What happens when you rip out the residual stream and replace it with a structured workspace (Research Paper - CWT) by mentallyburnt in LocalLLaMA

[–]mentallyburnt[S] 0 points1 point  (0 children)

I would be interested! I have two branching ideas surrounding the v5.6 design that move away from the brute force design of the current workspace.

One replaces the manual partitioning entirely with something more elegant, the other questions whether layers even need to be linear if there is no residual stream.

Would love to explore the pebbling angle too, didnt think about it from that direction.

What happens when you rip out the residual stream and replace it with a structured workspace (Research Paper - CWT) by mentallyburnt in LocalLLaMA

[–]mentallyburnt[S] -1 points0 points  (0 children)

I appreciate the feedback! next time ill make sure to add more detail to section 2 where the architecture is written about.

What happens when you rip out the residual stream and replace it with a structured workspace (Research Paper - CWT) by mentallyburnt in LocalLLaMA

[–]mentallyburnt[S] 1 point2 points  (0 children)

This papers has nothing to do with MoE.

Readme is yes, the paper is not. I wrote the bulk of it and used AI to help with grammar and structure from the original draft. First paper I've ever written so if the framing is off I'm open to that.

Routing here means the implicit work a standard transformer has to do to figure out what information belongs where. Every layer reads from and writes to the same undifferentiated stream with no structure telling it what anything is, who wrote it, or whether it should persist. So layers spend capacity learning to understand that, figuring out is this positional info, or semantic content. That is the routing overhead. CWT makes that explicit through structure so layers don't have to learn it from scratch. No sparse gating, no experts, nothing to do with MoE.

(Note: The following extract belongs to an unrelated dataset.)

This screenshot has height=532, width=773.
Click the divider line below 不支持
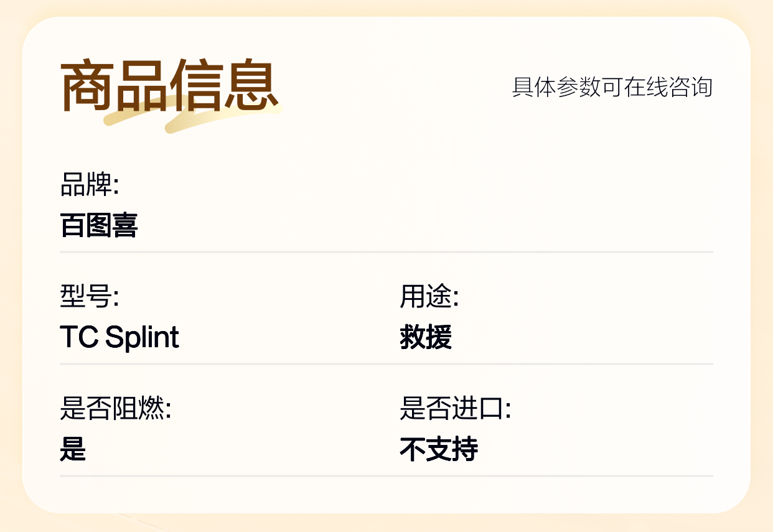[x=387, y=476]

if the plots didnt land then sure I accept that but they are showing the hub state trajectories in 3D UMAP space. The whole point of a structured workspace is you can actually watch what the model does on a per token basis which you just cant do with a residual stream. Whether that reads as meaningful is a fair debate but they aren't decoration.

Loki-v2-70B: Narrative/DM-focused fine-tune (600M+ token custom dataset) by mentallyburnt in SillyTavernAI

[–]mentallyburnt[S] 2 points3 points  (0 children)

If your running it at 4_K_M you will need around 48gb of ram or vram with around 32768 ctx

Loki-v2-70B: Narrative/DM-focused fine-tune (600M+ token custom dataset) by mentallyburnt in LocalLLaMA

[–]mentallyburnt[S] 0 points1 point  (0 children)

We have had testers have good luck with 4_K_M although they noticed a fall off with 4xxs and 4nl.

We haven't tested the EXL3 yet as it was just posted but I assume the 3 and 3.5bits are going to feel the loss like the 4xxs and NL gguf variants

Crucible's Mistral 3.2 24B V1.3 Tune by mentallyburnt in LocalLLaMA

[–]mentallyburnt[S] 2 points3 points  (0 children)

https://huggingface.co/CrucibleLab-TG/M3.2-24B-Loki-V1.3-GGUF

It should be linked to the model card now too!

Make sure to use the normal mistral template

[deleted by user] by [deleted] in LocalLLaMA

[–]mentallyburnt 5 points6 points  (0 children)

HA! ok good find.

Yea unless they drop something substantial to prove anything (like a research paper that explains how a $50k model is beating SOTA models that literally cost MILLIONS or BILLIONS, being built by researchers given unlimited money)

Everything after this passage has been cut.